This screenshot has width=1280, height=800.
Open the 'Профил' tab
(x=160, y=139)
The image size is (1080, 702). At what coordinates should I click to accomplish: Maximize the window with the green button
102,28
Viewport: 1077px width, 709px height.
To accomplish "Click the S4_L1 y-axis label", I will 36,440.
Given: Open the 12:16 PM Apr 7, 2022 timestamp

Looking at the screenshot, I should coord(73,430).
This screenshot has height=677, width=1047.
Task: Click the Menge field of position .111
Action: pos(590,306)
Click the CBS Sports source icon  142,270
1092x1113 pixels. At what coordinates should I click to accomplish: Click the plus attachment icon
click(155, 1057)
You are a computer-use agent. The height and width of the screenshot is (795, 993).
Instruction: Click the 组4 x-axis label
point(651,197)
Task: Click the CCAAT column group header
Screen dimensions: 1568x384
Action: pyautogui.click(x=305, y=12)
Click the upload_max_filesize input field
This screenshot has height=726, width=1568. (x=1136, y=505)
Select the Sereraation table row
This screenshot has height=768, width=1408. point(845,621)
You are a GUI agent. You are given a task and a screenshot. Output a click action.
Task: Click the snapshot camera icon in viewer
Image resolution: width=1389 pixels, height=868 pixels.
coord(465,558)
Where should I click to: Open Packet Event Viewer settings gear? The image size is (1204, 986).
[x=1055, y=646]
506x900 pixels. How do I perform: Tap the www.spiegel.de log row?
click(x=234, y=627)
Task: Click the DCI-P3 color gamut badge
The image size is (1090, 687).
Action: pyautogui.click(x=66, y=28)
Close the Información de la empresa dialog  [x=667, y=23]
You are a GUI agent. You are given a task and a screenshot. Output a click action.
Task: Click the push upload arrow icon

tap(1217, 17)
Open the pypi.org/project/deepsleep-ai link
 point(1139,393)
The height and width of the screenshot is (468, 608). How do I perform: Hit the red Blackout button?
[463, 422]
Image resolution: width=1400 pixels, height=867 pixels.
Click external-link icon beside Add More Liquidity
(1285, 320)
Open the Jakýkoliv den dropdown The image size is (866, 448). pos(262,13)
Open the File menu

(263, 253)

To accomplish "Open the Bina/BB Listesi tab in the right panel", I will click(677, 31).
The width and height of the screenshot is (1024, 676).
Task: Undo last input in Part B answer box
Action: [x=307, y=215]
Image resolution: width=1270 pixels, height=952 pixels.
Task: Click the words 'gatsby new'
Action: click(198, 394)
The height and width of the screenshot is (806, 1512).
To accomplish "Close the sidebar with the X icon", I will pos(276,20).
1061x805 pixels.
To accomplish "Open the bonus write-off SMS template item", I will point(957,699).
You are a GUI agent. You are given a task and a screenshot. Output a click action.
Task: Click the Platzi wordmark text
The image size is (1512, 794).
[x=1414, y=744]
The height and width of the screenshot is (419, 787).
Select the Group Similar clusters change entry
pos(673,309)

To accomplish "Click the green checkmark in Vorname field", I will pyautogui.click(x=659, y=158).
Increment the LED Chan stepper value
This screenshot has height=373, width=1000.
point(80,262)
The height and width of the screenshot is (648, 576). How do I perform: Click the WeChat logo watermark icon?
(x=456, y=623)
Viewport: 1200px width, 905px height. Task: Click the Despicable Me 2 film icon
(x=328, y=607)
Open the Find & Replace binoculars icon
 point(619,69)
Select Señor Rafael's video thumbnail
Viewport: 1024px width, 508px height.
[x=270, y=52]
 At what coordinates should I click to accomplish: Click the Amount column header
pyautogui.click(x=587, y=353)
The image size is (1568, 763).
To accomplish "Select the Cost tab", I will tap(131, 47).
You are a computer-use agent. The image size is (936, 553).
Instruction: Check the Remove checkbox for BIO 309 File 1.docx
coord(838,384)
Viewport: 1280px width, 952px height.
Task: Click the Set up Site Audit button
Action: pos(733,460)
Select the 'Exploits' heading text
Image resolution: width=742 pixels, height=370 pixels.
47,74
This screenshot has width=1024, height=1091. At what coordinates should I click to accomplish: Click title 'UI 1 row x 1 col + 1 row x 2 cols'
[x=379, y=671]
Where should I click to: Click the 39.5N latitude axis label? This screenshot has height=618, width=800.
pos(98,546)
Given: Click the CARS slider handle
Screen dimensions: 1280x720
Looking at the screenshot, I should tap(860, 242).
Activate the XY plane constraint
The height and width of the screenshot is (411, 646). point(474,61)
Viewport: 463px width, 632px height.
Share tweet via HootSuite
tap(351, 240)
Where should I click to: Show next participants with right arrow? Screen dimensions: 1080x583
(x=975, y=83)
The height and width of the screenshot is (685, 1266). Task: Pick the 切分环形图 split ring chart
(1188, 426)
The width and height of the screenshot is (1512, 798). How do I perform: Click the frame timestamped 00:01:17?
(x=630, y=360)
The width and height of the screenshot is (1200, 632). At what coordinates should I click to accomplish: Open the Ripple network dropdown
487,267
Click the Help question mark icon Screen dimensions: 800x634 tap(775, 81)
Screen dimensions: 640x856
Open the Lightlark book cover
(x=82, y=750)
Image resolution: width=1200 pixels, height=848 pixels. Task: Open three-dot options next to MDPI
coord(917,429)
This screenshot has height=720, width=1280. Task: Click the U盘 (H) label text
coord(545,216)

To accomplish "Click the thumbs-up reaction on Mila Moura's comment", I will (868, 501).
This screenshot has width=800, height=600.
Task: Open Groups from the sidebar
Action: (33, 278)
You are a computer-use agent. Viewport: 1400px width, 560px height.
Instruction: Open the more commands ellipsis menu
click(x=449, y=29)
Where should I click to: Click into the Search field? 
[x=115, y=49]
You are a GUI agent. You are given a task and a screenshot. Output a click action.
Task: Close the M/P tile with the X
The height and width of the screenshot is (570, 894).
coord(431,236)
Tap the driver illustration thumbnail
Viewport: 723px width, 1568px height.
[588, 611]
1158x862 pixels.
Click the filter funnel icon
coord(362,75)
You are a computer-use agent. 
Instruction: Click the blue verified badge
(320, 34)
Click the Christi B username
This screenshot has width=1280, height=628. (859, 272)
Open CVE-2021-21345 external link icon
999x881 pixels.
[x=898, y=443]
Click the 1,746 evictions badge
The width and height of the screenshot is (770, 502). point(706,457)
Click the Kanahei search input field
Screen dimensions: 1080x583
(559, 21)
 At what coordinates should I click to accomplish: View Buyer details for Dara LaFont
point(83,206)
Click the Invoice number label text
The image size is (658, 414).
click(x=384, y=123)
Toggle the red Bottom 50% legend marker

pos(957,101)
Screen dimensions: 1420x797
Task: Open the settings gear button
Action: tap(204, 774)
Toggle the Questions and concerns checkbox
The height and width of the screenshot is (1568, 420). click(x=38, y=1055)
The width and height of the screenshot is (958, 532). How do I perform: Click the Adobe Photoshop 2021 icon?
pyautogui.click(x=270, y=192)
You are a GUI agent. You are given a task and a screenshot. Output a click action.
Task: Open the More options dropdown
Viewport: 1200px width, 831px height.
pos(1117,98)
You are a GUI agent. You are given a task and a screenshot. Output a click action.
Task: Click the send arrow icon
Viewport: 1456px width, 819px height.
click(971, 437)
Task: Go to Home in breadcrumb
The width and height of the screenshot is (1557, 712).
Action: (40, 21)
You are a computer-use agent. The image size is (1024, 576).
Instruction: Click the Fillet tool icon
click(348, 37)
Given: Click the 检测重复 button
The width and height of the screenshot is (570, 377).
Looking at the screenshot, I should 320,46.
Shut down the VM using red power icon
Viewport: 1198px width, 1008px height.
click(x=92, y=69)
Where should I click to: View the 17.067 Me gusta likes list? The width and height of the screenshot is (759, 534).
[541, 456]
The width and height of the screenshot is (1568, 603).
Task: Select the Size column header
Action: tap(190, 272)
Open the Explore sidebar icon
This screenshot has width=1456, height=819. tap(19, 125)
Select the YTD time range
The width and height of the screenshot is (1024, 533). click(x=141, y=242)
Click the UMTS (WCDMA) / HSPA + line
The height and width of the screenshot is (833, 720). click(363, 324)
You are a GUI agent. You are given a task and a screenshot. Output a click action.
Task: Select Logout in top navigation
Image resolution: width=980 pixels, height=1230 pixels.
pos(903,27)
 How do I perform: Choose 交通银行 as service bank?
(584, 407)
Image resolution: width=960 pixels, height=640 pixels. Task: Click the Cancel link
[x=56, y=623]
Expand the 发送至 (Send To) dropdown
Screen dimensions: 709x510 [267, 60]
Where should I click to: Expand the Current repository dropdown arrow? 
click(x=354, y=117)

———

AIM OF THE EXERCISE:
The lines above starting at the one that contains "The width and height of the screenshot is (1512, 798)." and ending at the one that contains "Task: Close the M/P tile with the X" must be transcribed exactly, and no other lines may appear.

SOLUTION:
The width and height of the screenshot is (1512, 798). How do I perform: Click the frame timestamped 00:01:17?
(x=630, y=360)
The width and height of the screenshot is (1200, 632). At what coordinates should I click to accomplish: Open the Ripple network dropdown
487,267
Click the Help question mark icon Screen dimensions: 800x634 tap(775, 81)
Screen dimensions: 640x856
Open the Lightlark book cover
(x=82, y=750)
Image resolution: width=1200 pixels, height=848 pixels. Task: Open three-dot options next to MDPI
coord(917,429)
This screenshot has height=720, width=1280. Task: Click the U盘 (H) label text
coord(545,216)

To accomplish "Click the thumbs-up reaction on Mila Moura's comment", I will (868, 501).
This screenshot has width=800, height=600.
Task: Open Groups from the sidebar
Action: (33, 278)
You are a computer-use agent. Viewport: 1400px width, 560px height.
Instruction: Open the more commands ellipsis menu
click(x=449, y=29)
Where should I click to: Click into the Search field? 
[x=115, y=49]
You are a GUI agent. You are given a task and a screenshot. Output a click action.
Task: Close the M/P tile with the X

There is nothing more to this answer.